Quantitative real-time RT-qPCR

Quantitative real-time RT-PCR was performed as described previously [7]. Gene expression was calculated using a standard curve and was normalized to the expression of the housekeeping gene glyceraldehyde-3-phosphate dehydrogenase (GAPDH). Purified RNA was reversely transcribed into cDNA using Superscript II RT (Invitrogen). Equivalent amounts as calculated by the initial RNA quantity were added to the reaction mix including 12.5 ml SYBR Green (Invitrogen), forward and reverse primers (10 pmol/ml), with 0.5 ml for each primer, and nuclease-free water to final volumes of 25 ml per well. Primer sequences are listed in Table 1. Real-time RT-PCR was run in an ABI Prism 7700 Sequence Detection System (SDS) using the ABI Prism 7700 SDS software version 1.2.3.
Table 1

Primer nucleotide sequences used in quantitative real-time RT-qPCR assays for genes described in the study

Gene name

Gene symbol

Primer sequences

Ampliconsize (bp)

glyceraldehyde-3-phosphate dehydrogenase

GAPDH

F:5' GTTCCACGGCACAGTCAAGG3'

117

 

R:5' TACTCAGCACCAGCATCACCC3'

 

mothers against DPP (Drosophila)human homologue 7

SMAD7

F:5' ACAACCGCAGCAGTTACCC3'

129

 

R:5' TGTACGCCTTCTCGTAGTCAA3'

 

peroxisome proliferator-activated receptor gamma

PPARG

F:5' GCGACATCGACCAACTGAAC3'

274

 

R:5' ACGGAGCGAAACTGACACC3'

 

thappin ovine molecule

TOM

F:5' CCAGGTGGTGGTGCTTCTC3'

127

 

R:5' ACCGTTGATTGGACCCTTT3'

 

nuclear factor-kappa B

NFκB

F:5' ACGAGGATGATGAGAATGGATG3'

135

 

R:5' GCAGGAACACGGTTACAGGAC3'

 

lactate dehydrogenase

LDHA

F:5' GGGACAGAATGGAATCTCAGAC3'

296

 

R:5' TTGCCATCCAGCAGGGT3'

 

Hypoxia-inducible factor-1α

HIF1α

F;5'-CGAAGAACTCTCAGCCACAG-3'

174

  

R:5'-AGCTCGTGTCCT CAGATTCC-3'

 

Statistical analysis

The 12 microarray data sets were normalized in GeneSpring GX (version 11.0) using the Agilent FE (version 10.5.1.1) one-color scenario (quantile normalization). The entities were filtered based on their flag values of P (present), M (marginal), and A (absent). Only entities having the present and marginal flags in at least one sample are displayed in the profile plot.

Only genes with values exceeding background intensity in at least three samples of either condition for each comparison were used for two-way analysis of variance (ANOVA) with the least significant difference (LSD) t-test, which were followed by Benjamini and Hochberg correction based on a false discovery rate of 2.2% for probe sets with a p-value <0.01 [10]. Volcano plots were used to filter for genes differentially expressed by ≥2-fold and with p < 0.05. Unsupervised hierarchical clustering analysis was performed on this subset of genes.
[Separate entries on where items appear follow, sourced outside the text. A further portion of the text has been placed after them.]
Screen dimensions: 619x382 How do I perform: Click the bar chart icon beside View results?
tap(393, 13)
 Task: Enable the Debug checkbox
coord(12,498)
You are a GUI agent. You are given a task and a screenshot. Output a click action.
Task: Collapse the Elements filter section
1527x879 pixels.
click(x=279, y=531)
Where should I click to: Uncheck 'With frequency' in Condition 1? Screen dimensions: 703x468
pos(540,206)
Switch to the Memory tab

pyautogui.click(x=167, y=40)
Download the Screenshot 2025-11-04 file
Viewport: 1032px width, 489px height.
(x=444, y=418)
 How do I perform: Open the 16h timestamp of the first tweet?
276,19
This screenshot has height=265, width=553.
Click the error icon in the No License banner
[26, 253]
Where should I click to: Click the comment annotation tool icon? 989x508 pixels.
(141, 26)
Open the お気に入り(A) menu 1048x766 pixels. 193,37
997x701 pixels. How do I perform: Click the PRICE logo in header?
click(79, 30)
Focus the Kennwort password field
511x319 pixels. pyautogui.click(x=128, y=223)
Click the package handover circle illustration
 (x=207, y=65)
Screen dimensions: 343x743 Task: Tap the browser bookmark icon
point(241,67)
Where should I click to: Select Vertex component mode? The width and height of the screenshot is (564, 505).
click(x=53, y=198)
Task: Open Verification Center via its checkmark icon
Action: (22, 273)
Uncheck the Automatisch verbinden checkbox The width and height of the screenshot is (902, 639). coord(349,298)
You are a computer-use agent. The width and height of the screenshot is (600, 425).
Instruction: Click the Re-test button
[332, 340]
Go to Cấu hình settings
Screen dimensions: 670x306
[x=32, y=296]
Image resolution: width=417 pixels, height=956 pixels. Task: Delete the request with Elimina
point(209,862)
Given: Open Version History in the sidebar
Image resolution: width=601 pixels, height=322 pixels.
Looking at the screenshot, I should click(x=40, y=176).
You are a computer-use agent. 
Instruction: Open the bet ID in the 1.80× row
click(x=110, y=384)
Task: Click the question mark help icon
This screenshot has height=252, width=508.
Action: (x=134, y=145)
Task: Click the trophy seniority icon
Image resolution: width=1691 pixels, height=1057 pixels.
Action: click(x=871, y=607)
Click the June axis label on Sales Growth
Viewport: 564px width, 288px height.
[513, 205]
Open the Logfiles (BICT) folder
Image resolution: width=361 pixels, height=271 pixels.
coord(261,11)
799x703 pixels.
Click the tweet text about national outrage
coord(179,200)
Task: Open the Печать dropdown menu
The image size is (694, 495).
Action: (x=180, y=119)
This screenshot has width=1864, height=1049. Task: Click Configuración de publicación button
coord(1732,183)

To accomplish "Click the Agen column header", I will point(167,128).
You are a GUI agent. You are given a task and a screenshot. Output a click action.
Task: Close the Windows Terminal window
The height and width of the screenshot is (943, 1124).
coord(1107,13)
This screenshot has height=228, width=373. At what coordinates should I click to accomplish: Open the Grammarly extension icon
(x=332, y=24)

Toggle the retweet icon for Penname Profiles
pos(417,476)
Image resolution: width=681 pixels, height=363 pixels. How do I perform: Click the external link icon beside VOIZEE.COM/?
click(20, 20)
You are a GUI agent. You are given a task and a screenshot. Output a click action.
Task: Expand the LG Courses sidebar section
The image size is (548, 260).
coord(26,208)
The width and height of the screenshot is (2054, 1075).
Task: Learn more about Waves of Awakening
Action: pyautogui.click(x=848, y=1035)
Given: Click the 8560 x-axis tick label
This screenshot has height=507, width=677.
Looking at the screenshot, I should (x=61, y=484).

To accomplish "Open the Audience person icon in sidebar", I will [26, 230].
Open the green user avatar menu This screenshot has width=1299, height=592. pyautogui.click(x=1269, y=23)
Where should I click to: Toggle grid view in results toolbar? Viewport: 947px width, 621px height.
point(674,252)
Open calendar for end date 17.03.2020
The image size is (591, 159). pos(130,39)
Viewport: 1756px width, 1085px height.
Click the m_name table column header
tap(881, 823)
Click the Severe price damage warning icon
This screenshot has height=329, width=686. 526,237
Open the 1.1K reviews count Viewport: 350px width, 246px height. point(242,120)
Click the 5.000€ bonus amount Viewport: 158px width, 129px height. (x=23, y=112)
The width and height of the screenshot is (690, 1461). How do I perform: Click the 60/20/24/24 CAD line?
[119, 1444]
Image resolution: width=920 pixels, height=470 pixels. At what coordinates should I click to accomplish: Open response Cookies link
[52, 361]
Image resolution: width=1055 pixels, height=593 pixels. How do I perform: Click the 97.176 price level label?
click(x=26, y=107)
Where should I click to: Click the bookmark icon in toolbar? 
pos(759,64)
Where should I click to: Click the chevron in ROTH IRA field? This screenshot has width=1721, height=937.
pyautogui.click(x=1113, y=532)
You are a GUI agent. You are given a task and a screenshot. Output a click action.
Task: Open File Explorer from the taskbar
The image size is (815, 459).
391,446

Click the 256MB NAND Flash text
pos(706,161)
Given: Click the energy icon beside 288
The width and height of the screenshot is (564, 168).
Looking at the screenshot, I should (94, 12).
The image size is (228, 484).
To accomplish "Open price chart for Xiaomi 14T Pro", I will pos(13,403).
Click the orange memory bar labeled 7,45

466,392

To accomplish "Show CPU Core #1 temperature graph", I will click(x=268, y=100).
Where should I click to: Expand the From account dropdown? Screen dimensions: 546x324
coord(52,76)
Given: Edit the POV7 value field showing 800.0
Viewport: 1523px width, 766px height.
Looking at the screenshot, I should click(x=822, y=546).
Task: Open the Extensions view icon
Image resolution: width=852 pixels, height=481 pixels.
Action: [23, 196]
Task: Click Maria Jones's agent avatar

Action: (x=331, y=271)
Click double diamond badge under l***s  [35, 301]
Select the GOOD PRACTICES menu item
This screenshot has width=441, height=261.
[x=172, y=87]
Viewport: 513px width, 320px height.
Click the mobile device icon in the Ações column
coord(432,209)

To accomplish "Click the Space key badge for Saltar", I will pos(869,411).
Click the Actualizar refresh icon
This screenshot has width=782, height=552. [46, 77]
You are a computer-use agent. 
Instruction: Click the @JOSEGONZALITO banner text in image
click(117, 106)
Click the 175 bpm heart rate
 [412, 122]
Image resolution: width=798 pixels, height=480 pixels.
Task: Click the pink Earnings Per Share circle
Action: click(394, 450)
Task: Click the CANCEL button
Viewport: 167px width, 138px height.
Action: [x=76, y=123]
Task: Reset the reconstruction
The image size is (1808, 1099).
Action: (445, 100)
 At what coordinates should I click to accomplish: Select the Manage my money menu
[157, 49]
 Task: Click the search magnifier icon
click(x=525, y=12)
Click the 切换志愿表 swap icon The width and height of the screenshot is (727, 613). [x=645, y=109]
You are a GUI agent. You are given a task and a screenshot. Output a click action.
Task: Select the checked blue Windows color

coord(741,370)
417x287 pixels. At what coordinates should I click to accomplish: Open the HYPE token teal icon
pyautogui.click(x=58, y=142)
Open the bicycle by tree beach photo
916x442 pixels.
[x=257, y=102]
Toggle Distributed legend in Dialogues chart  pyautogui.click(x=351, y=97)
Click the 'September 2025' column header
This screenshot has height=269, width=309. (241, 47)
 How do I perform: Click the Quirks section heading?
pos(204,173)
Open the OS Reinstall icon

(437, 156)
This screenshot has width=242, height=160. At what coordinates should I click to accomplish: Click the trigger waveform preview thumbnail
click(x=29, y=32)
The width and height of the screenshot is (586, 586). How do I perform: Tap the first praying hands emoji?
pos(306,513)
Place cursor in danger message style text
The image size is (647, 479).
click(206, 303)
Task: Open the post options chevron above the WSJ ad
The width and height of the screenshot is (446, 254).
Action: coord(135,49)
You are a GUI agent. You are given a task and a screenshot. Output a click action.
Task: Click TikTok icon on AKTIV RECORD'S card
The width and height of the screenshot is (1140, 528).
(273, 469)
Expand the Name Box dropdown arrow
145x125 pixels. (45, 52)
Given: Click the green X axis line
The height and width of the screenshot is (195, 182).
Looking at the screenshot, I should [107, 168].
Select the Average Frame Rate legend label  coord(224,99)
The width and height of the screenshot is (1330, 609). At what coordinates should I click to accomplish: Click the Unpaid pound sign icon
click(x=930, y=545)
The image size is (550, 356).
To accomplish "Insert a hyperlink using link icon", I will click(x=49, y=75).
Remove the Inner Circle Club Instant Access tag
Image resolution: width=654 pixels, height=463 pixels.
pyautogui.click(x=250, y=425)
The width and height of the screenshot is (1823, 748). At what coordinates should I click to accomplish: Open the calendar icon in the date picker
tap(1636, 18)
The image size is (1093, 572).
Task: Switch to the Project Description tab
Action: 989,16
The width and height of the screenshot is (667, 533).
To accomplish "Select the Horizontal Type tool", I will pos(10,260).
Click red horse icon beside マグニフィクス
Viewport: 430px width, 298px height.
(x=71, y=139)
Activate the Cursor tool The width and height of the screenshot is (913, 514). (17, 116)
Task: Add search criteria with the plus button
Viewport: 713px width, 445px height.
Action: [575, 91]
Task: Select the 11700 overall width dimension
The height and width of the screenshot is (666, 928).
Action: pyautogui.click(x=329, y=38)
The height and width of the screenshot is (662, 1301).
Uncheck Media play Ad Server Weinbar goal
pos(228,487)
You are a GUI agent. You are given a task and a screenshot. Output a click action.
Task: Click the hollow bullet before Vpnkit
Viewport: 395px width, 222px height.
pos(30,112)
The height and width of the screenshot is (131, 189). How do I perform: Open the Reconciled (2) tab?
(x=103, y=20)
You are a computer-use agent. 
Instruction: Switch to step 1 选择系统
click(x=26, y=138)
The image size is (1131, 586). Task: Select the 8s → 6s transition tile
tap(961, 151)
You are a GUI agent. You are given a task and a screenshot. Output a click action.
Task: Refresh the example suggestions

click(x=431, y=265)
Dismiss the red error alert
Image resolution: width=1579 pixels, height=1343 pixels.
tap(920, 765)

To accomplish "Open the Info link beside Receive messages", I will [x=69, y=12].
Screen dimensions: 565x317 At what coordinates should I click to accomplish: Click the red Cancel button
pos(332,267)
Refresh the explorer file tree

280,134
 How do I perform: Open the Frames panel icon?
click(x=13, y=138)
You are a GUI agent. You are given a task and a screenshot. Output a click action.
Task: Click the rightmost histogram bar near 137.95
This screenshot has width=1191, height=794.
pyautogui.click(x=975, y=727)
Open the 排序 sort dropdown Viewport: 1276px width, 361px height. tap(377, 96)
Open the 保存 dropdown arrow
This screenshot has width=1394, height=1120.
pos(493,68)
For quantitative real-time RT-PCR, the gene expression ratio between every two groups was determined and analyzed using SPSS version 17.0 (SPSS Inc., Chicago, IL, USA).. The relative expression levels in every two compares for the selected genes were normalized to the endogenous reference gene GAPDH by using the formula 2-Ct target/2-Ct GAPDH, where Ct is the threshold cycle. All data are expressed as mean ± standard deviation. Differences were considered significant at p < 0.05.

Results

Articular cartilage histology

Tissue samples were harvested 24 h after injury induction of full-thickness cartilage lesions. Gross histomorphometric examination showed the transition from isotropic to anisotropic architecture in neonatal and adult ovine articular cartilage (Figure 1B). Histologically, lesion tissue generally had a homogeneous matrix architecture with elongated, flattened cells that interfaced with surrounding articular cartilage. Each lesion was dimpled in appearance and not completely level with the articular surface (Figure 1C).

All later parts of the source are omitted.